Un gasto excesivo para realizar las elecciones

La realización de las elecciones en sí mismas, más allá de su significado conceptual en una sociedad democrática, se ha convertido en un negocio particular donde una gran cantidad de gente que vive de la política especula con boletas y aportes con el solo fin de hacer un lucrativo negocio.

No es este un año como tantos otros: hay elecciones en distintos niveles del Estado. Entrelazada con una inflación que no cesa y una pobreza que lastima a buena parte de la sociedad argentina, se nos ha dado la posibilidad de definir en las urnas lo que queremos. O, al menos, a quiénes queremos, en una sucesión de sufragios que van desde los municipios hastalas gobernaciones y culminan con una presidencial.

Un lujo de la democracia que quizá las vicisitudes diarias no nos permiten mensurar en todo su esplendor.

Sucede, sin embargo, que toda fiesta, aun las de la democracia, tiene su costo, y el anunciado en este caso por el Ministerio del Interior es de $ 1.715 millones, que será lo que consumirán los 97 partidos y frentes políticos para sus campañas e impresión de boletas exclusivamente para la campaña presidencial, mientras que para el resto de las competencias nacionales (diputados, Mercosur regional, Mercosur nacional y senadores) hay que sumar unos $ 6 mil millones más, con lo que el monto total ronda los $ 8 mil millones.

Este último caso, el de las boletas, es paradigmático por el pleno empleo que concede a las imprentas y el enorme derroche de papel y dinero impuesto por un sistema que nadie parece decidido a reformar, quizá por razones de un notorio claroscuro.

Con todo, la cifra mencionada es apenas la cúspide de un iceberg que queda enmarcado en las leyes que rigen los procesos de esta naturaleza, mientras bajo la superficie se movilizan millones que circulan sin justificación ni origen conocido y con destino menos conocido aún.

Los controles laxos o inexistentes permiten que circulen por estos carriles dineros negros y otros provenientes de los sótanos de la democracia, fondos públicos que se disfrazan en licitaciones y contratos y quizá aportes todavía más turbios.

Demasiadas erogaciones para un país quebrado por enésima vez.

Un buen ejemplo de todo esto es la profusión de sellos partidarios ínfimos que en cada elección se alquilan al mejor postor, a los efectos de monetizar candidaturas y aprovechar las impresiones multimillonarias de votos que se sobrefacturan y se realizan en cantidades menores que las declaradas: es el dinero de todos, que aterriza en los bolsillos equivocados.

Para colmo de males, se vota a destajo: hasta cinco veces (o incluso más) en un año, cuando casi todo podría hacerse en una sola jornada.

Baste para ello recordar que hay países en los que se vota en día laborable y con antelación por correo, lo que reduce al mínimo el costo operativo.
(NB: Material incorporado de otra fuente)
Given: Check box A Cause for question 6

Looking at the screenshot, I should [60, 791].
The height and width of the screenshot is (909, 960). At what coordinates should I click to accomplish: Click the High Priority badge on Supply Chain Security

El punto es que nuestra democracia no puede darse el lujo de ofrecer este espectáculo de derroche a la vista de todos los que no fueron invitados a la fiesta pero la pagan a pura desesperanza.

En síntesis, todo esto indica que la realización de las elecciones en sí mismas, más allá de su significado conceptual en una sociedad democrática, se ha convertido en un negocio particular donde una gran cantidad de gente que vive de la política especula con boletas y aportes con el solo fin de hacer un lucrativo negocio.

Nuestra infravalorada democracia merece cuanto menos un acto de contrición, para que dejemos de hacer lo que sea que estemos haciendo con ella.